I'm trying to log changes to a collection of customer records. In order to keep things watertight,the log records should obviously be created within a Firestore transaction. I have no problems using transaction.set
to apply the customer document changes, but every such change needs to be accompanied by the creation of a new document within my transactionLogs
collection. Here, things are going badly wrong The log documents are identified by a timestamp field and when I run the following code: ...
import { initializeApp } from 'firebase/app';
import {
getFirestore, collection, query, getDoc,
getDocs, where, orderBy, addDoc, doc, updateDoc, deleteDoc, runTransaction
} from 'firebase/firestore';
var firebaseApp = initializeApp(firebaseConfig);
var db = getFirestore(firebaseApp);
// code to read and validate update to customer documents and to call the following asynch function
function performCustomerUpdate(parameters) {
await runTransaction(db, async (transaction) => {
// update Customer document and build a transactionLog object
const newLogRef = collection(db, 'transactionLogs', transactionLog.timeStamp);
await transaction.set(newLogRef, transactionLog);
});
}
... the transaction.set
instruction fails saying something like "Invalid collection reference. Collection references must have an odd number of segments, but transactionsLogs/1645451217221 has 2."
In this particular instance, 1645451217221 would have been the value of transactionLog.timesStamp.
Does anyone have advice on what is going on here and how to fix the error? My understanding is that transaction.set
will create a new record if the supplied reference doesn't exist, so I ought to be on the right lines. But why does Firestore think that I want to create it in a collection called transactionsLogs/1645451217221? How do I get it the create a reference for a document identified by the string '1645451217221' in a collection called 'transactionsLogs'?

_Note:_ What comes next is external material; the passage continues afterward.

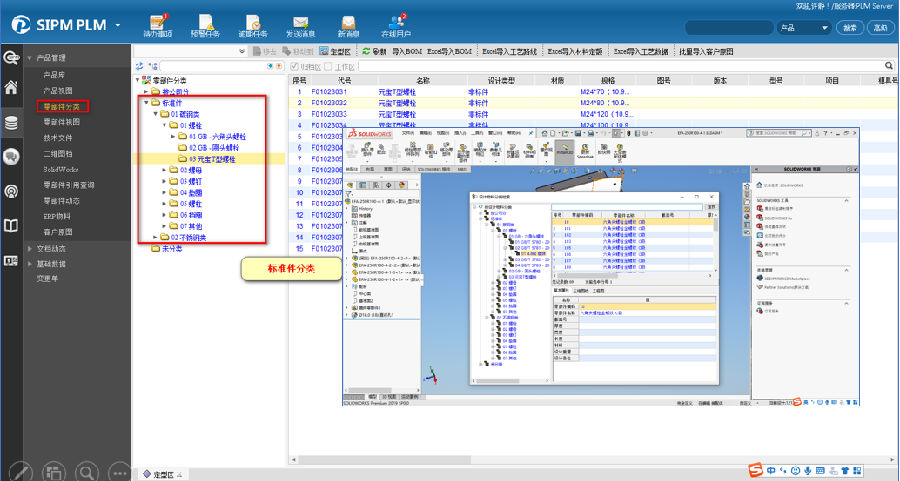Select the database stack icon in sidebar
Image resolution: width=900 pixels, height=481 pixels.
[12, 123]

CodePudding user response:
If you are specifying the document ID (and not using the auto-generated IDs) then you must use doc()
instead of collection()
to create a DocumentReference:
const newLogRef = doc(db, 'transactionLogs', transactionLog.timeStamp);
The collection()
function is used create a CollectionReference.
Also checkout: Firestore: What's the pattern for adding new data in Web v9?
My understanding is that
transaction.set
will create a new record if the supplied reference doesn't exist
If the documents exists, the it'll overwrite the existing document.